La planche part à la photogravure après vérifications. Elle revient quelques jours plus tard avec des épreuves pour les mises en couleur et la mise en place des textes.
La fin
En déléguant à d'autres mains de plus en plus d'aspects de la planche, le dessinateur ne put éviter certaines déperditions. Les images se technicisent et s'atomisent, le style se durcit et le
souci documentaire se fait obsessionnel.
Hergé prend le temps de vivre. Il se tourne vers la peinture. De Holbein à Lichtenstein, de Miro à de Dejaeger, et Van den Berghe, et Warhol, qui réalisa la série de portrait d'Hergé que
l'on sait.
Le piège des studios apparait évident. La machine s'est alourdie, automatisée, et Hergé a perdu contact avec la matière même de son oeuvre. Fin de la ligne claire : début de la ligne raide !

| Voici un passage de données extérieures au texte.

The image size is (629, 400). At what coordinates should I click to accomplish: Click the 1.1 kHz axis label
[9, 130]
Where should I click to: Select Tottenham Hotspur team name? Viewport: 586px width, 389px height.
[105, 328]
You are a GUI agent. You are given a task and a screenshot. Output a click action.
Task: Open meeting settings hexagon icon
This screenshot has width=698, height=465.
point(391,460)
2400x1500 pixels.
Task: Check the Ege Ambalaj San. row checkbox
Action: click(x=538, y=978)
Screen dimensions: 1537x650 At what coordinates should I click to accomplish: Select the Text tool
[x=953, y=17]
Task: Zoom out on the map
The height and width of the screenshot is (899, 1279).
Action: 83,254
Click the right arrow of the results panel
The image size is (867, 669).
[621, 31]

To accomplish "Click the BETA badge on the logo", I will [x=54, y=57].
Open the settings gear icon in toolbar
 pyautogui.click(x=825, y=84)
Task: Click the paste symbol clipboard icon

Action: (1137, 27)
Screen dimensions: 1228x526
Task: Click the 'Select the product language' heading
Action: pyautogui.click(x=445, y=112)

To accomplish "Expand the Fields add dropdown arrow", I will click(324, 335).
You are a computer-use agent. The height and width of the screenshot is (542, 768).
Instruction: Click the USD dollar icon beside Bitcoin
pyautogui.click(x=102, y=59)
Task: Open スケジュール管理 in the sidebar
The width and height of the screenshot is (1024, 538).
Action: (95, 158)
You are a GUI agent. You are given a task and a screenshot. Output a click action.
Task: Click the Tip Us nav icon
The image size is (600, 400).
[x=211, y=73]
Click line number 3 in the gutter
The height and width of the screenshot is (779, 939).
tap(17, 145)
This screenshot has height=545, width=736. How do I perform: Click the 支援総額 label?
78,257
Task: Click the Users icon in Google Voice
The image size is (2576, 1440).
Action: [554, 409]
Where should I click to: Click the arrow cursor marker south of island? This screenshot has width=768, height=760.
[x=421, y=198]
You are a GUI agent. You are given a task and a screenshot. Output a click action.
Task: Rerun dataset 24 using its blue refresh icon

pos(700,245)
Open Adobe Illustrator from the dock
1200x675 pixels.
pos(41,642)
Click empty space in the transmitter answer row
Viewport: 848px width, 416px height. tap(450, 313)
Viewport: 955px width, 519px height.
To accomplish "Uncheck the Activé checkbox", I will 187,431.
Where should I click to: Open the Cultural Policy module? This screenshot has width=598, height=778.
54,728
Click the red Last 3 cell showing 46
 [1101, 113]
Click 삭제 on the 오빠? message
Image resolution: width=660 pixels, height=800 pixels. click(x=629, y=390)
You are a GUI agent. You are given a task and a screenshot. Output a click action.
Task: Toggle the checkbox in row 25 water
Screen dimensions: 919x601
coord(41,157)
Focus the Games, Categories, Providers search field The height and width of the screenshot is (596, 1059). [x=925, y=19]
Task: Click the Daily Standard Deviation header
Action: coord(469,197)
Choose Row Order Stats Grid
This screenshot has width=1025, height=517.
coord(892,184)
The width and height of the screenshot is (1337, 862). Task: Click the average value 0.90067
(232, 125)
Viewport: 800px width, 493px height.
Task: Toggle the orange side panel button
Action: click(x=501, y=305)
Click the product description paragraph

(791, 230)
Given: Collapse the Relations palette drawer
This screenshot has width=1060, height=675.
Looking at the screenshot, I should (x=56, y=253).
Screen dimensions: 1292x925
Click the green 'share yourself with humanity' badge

Et puis Hergé meurt, et Tintin aussi. L'Alph art n'est pas terminé et Bob DeMoor est pressenti un moment pour le terminer. Lui qui avait déjà fermé le cycle japonais de Blake et
Mortimer après le décès de Jacobs. Et puis non. Seuls les projets de son fils sur Quick et Flupke feront vivre les ateliers sous perfusion...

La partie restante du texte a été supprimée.